[Target pointing data]
######

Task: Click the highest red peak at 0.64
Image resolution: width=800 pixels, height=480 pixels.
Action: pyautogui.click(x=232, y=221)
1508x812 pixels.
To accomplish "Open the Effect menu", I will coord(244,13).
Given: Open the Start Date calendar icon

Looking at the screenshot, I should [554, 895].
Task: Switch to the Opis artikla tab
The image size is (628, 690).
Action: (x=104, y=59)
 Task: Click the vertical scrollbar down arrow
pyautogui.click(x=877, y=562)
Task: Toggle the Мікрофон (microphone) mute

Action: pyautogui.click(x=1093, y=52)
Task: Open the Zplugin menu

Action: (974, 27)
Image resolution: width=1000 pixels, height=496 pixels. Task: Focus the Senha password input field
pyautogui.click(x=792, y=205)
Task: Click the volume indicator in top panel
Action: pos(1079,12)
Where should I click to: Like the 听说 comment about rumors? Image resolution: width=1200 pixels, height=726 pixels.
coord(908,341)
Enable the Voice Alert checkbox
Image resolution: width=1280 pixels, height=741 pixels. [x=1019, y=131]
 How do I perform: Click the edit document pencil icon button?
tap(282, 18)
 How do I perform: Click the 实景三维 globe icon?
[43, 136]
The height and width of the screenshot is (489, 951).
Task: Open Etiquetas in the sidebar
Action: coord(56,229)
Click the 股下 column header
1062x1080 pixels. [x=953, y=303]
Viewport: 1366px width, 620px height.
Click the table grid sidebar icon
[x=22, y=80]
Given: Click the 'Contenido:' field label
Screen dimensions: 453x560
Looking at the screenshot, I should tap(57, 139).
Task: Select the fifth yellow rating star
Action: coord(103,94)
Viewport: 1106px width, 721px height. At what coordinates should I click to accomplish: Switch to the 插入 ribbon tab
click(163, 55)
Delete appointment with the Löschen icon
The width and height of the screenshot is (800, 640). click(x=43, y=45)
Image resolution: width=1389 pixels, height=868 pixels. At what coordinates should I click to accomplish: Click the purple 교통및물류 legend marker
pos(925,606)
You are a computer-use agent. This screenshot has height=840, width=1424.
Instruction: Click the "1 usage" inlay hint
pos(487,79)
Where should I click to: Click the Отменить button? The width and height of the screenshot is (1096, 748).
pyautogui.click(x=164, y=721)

######

Lay out every line of the entries above as a numbered list, omitting blank lines.

WRITTEN ANSWER:
1. Task: Click the highest red peak at 0.64
2. Image resolution: width=800 pixels, height=480 pixels.
3. Action: pyautogui.click(x=232, y=221)
4. 1508x812 pixels.
5. To accomplish "Open the Effect menu", I will coord(244,13).
6. Given: Open the Start Date calendar icon
7. Looking at the screenshot, I should [554, 895].
8. Task: Switch to the Opis artikla tab
9. The image size is (628, 690).
10. Action: (x=104, y=59)
11.  Task: Click the vertical scrollbar down arrow
12. pyautogui.click(x=877, y=562)
13. Task: Toggle the Мікрофон (microphone) mute
14. Action: pyautogui.click(x=1093, y=52)
15. Task: Open the Zplugin menu
16. Action: (974, 27)
17. Image resolution: width=1000 pixels, height=496 pixels. Task: Focus the Senha password input field
18. pyautogui.click(x=792, y=205)
19. Task: Click the volume indicator in top panel
20. Action: pos(1079,12)
21. Where should I click to: Like the 听说 comment about rumors? Image resolution: width=1200 pixels, height=726 pixels.
22. coord(908,341)
23. Enable the Voice Alert checkbox
24. Image resolution: width=1280 pixels, height=741 pixels. [x=1019, y=131]
25.  How do I perform: Click the edit document pencil icon button?
26. tap(282, 18)
27.  How do I perform: Click the 实景三维 globe icon?
28. [43, 136]
29. The height and width of the screenshot is (489, 951).
30. Task: Open Etiquetas in the sidebar
31. Action: coord(56,229)
32. Click the 股下 column header
33. 1062x1080 pixels. [x=953, y=303]
34. Viewport: 1366px width, 620px height.
35. Click the table grid sidebar icon
36. [x=22, y=80]
37. Given: Click the 'Contenido:' field label
38. Screen dimensions: 453x560
39. Looking at the screenshot, I should tap(57, 139).
40. Task: Select the fifth yellow rating star
41. Action: coord(103,94)
42. Viewport: 1106px width, 721px height. At what coordinates should I click to accomplish: Switch to the 插入 ribbon tab
43. click(163, 55)
44. Delete appointment with the Löschen icon
45. The width and height of the screenshot is (800, 640). click(x=43, y=45)
46. Image resolution: width=1389 pixels, height=868 pixels. At what coordinates should I click to accomplish: Click the purple 교통및물류 legend marker
47. pos(925,606)
48. You are a computer-use agent. This screenshot has height=840, width=1424.
49. Instruction: Click the "1 usage" inlay hint
50. pos(487,79)
51. Where should I click to: Click the Отменить button? The width and height of the screenshot is (1096, 748).
52. pyautogui.click(x=164, y=721)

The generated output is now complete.